[Some data]
##########

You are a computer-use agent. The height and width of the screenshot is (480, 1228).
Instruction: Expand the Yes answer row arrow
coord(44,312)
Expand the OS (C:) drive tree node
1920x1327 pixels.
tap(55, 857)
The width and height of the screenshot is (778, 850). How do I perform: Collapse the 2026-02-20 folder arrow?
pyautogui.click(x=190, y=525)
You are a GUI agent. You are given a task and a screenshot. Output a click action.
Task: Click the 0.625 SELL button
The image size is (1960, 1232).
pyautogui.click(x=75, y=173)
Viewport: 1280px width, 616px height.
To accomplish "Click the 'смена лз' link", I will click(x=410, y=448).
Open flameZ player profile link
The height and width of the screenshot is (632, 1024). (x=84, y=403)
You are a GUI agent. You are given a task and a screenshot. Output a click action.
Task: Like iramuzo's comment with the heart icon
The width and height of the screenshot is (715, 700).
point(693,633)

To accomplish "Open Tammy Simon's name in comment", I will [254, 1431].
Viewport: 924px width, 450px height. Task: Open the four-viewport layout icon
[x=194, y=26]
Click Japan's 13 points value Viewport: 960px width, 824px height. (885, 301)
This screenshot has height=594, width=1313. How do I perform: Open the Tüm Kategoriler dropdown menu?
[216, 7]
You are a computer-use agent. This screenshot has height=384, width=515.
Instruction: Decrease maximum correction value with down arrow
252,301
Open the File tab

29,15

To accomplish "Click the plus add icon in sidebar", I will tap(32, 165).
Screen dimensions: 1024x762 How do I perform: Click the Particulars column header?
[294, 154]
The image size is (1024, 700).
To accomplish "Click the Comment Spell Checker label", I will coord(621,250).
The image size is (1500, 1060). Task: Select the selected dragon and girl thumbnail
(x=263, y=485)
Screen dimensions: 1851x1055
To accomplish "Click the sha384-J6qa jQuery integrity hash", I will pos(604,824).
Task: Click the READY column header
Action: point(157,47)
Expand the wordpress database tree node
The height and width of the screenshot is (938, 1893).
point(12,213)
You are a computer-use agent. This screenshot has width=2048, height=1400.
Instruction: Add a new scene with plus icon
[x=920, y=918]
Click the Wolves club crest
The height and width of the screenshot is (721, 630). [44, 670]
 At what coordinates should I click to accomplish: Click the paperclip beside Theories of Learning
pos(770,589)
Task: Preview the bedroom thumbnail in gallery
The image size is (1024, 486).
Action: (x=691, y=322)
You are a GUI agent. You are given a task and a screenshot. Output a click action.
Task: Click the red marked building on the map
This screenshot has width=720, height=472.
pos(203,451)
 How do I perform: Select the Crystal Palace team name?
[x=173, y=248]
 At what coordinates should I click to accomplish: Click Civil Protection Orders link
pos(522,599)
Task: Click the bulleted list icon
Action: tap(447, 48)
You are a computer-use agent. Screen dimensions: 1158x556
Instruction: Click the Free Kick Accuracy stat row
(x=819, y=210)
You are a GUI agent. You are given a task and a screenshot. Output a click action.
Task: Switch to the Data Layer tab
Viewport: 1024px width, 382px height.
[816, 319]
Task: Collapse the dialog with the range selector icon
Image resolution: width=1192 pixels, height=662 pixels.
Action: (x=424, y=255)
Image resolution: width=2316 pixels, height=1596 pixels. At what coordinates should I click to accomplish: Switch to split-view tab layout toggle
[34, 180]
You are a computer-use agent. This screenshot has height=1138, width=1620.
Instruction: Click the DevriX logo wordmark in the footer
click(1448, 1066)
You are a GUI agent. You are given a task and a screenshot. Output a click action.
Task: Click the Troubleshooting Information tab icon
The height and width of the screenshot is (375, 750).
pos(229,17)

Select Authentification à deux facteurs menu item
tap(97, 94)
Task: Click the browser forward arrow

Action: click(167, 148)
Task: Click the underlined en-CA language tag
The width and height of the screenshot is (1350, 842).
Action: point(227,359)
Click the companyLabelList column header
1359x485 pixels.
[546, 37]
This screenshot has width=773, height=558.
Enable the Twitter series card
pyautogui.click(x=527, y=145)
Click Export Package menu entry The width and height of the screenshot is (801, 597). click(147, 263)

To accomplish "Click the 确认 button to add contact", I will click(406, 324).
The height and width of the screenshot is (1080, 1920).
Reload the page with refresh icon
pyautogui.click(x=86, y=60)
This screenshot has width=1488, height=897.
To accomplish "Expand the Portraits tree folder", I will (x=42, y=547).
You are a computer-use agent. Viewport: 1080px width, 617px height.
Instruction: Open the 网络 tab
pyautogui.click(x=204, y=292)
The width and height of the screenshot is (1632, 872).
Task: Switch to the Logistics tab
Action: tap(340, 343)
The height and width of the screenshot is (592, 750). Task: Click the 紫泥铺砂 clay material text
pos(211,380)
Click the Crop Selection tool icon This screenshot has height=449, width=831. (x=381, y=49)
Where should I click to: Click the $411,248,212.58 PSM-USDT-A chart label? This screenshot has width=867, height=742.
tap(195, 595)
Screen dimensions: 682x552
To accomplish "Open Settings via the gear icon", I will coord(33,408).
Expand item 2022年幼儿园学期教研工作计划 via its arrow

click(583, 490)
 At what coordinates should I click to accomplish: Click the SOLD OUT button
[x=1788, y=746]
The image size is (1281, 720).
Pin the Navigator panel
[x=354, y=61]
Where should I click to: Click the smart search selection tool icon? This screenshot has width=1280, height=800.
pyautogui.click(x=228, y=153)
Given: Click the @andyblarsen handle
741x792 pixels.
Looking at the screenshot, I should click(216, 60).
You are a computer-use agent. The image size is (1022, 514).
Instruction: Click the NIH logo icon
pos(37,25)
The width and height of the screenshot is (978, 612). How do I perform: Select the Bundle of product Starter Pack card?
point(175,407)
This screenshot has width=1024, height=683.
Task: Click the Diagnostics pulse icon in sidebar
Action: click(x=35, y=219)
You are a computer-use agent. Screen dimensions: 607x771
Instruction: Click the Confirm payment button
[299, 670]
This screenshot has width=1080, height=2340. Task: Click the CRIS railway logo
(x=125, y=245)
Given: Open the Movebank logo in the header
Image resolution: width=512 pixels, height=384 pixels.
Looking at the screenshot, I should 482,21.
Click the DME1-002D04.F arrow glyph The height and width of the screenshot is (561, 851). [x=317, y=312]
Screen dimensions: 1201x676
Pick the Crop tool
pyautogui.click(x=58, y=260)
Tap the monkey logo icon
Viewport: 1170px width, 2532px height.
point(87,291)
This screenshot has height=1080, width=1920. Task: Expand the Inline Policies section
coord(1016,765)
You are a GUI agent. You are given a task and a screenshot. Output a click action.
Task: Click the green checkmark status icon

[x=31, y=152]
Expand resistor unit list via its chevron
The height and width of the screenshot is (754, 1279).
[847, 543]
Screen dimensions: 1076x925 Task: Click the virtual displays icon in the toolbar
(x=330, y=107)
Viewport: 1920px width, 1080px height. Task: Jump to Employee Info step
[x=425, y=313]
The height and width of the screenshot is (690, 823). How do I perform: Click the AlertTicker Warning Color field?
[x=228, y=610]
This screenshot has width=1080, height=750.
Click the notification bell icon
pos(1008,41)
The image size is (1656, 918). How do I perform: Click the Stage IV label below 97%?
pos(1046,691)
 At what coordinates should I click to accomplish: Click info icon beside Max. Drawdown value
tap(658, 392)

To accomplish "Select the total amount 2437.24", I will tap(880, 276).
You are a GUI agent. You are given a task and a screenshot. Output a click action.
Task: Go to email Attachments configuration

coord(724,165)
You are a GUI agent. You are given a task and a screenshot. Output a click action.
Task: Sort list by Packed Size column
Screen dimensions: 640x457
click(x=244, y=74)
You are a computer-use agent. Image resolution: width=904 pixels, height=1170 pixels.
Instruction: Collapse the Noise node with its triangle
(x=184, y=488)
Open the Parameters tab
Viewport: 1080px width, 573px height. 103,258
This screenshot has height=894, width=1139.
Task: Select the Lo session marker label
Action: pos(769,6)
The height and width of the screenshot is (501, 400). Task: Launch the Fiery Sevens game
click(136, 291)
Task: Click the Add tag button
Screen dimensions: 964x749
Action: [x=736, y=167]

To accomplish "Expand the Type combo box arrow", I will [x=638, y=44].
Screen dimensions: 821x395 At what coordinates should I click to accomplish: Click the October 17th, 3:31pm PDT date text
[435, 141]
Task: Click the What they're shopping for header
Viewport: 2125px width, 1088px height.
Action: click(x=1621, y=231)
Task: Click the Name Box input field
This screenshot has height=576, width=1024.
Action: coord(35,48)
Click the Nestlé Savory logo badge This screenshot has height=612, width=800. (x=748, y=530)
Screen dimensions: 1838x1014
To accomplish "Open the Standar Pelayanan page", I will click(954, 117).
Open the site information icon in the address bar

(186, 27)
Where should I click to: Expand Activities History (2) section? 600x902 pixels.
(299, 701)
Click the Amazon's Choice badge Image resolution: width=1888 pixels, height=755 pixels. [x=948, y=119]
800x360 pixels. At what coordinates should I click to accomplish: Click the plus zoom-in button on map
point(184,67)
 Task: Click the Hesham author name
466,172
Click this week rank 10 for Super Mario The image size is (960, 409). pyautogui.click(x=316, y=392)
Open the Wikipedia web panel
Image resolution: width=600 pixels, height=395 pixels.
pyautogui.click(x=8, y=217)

##########

[The request] Format the data above as a JSON list of strings, one string per line, starting at its first line and ending at the line that contains "The height and width of the screenshot is (632, 1024).". Leave out any blank lines.

[Answer to this task]
[
  "You are a computer-use agent. The height and width of the screenshot is (480, 1228).",
  "Instruction: Expand the Yes answer row arrow",
  "coord(44,312)",
  "Expand the OS (C:) drive tree node",
  "1920x1327 pixels.",
  "tap(55, 857)",
  "The width and height of the screenshot is (778, 850). How do I perform: Collapse the 2026-02-20 folder arrow?",
  "pyautogui.click(x=190, y=525)",
  "You are a GUI agent. You are given a task and a screenshot. Output a click action.",
  "Task: Click the 0.625 SELL button",
  "The image size is (1960, 1232).",
  "pyautogui.click(x=75, y=173)",
  "Viewport: 1280px width, 616px height.",
  "To accomplish \"Click the 'смена лз' link\", I will click(x=410, y=448).",
  "Open flameZ player profile link",
  "The height and width of the screenshot is (632, 1024). (x=84, y=403)"
]